===== INPUT FOR THIS TASK =====
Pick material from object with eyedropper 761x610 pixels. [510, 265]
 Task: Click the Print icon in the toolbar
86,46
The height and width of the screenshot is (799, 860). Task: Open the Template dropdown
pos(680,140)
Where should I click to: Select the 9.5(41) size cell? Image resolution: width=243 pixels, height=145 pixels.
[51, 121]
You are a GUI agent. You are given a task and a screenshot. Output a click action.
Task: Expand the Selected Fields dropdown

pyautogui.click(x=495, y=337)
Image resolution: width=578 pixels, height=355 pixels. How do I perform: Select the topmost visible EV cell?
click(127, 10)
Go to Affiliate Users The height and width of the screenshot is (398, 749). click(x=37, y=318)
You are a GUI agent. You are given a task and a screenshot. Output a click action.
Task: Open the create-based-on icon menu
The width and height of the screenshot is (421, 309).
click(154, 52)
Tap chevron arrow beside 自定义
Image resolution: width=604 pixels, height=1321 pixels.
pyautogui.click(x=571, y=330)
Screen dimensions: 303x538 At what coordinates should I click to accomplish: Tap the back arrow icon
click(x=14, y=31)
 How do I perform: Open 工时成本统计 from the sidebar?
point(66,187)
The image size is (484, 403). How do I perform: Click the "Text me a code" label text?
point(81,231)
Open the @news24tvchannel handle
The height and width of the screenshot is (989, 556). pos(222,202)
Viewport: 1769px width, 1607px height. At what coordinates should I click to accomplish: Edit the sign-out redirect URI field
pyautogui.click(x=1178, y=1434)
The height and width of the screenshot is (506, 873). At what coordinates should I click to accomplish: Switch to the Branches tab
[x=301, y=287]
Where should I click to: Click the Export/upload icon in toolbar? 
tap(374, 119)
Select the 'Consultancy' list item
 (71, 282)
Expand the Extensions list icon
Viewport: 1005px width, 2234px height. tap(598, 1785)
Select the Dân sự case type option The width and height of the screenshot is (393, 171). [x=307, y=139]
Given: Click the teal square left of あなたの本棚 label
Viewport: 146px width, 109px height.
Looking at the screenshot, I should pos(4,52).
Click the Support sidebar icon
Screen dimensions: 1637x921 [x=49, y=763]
=====
== REQUIRED WORK ==
All of the entries need to be given again, word for word.

== ANSWER FOR THIS EXERCISE ==
Pick material from object with eyedropper 761x610 pixels. [510, 265]
 Task: Click the Print icon in the toolbar
86,46
The height and width of the screenshot is (799, 860). Task: Open the Template dropdown
pos(680,140)
Where should I click to: Select the 9.5(41) size cell? Image resolution: width=243 pixels, height=145 pixels.
[51, 121]
You are a GUI agent. You are given a task and a screenshot. Output a click action.
Task: Expand the Selected Fields dropdown

pyautogui.click(x=495, y=337)
Image resolution: width=578 pixels, height=355 pixels. How do I perform: Select the topmost visible EV cell?
click(127, 10)
Go to Affiliate Users The height and width of the screenshot is (398, 749). click(x=37, y=318)
You are a GUI agent. You are given a task and a screenshot. Output a click action.
Task: Open the create-based-on icon menu
The width and height of the screenshot is (421, 309).
click(154, 52)
Tap chevron arrow beside 自定义
Image resolution: width=604 pixels, height=1321 pixels.
pyautogui.click(x=571, y=330)
Screen dimensions: 303x538 At what coordinates should I click to accomplish: Tap the back arrow icon
click(x=14, y=31)
 How do I perform: Open 工时成本统计 from the sidebar?
point(66,187)
The image size is (484, 403). How do I perform: Click the "Text me a code" label text?
point(81,231)
Open the @news24tvchannel handle
The height and width of the screenshot is (989, 556). pos(222,202)
Viewport: 1769px width, 1607px height. At what coordinates should I click to accomplish: Edit the sign-out redirect URI field
pyautogui.click(x=1178, y=1434)
The height and width of the screenshot is (506, 873). At what coordinates should I click to accomplish: Switch to the Branches tab
[x=301, y=287]
Where should I click to: Click the Export/upload icon in toolbar? 
tap(374, 119)
Select the 'Consultancy' list item
 (71, 282)
Expand the Extensions list icon
Viewport: 1005px width, 2234px height. tap(598, 1785)
Select the Dân sự case type option The width and height of the screenshot is (393, 171). [x=307, y=139]
Given: Click the teal square left of あなたの本棚 label
Viewport: 146px width, 109px height.
Looking at the screenshot, I should pos(4,52).
Click the Support sidebar icon
Screen dimensions: 1637x921 [x=49, y=763]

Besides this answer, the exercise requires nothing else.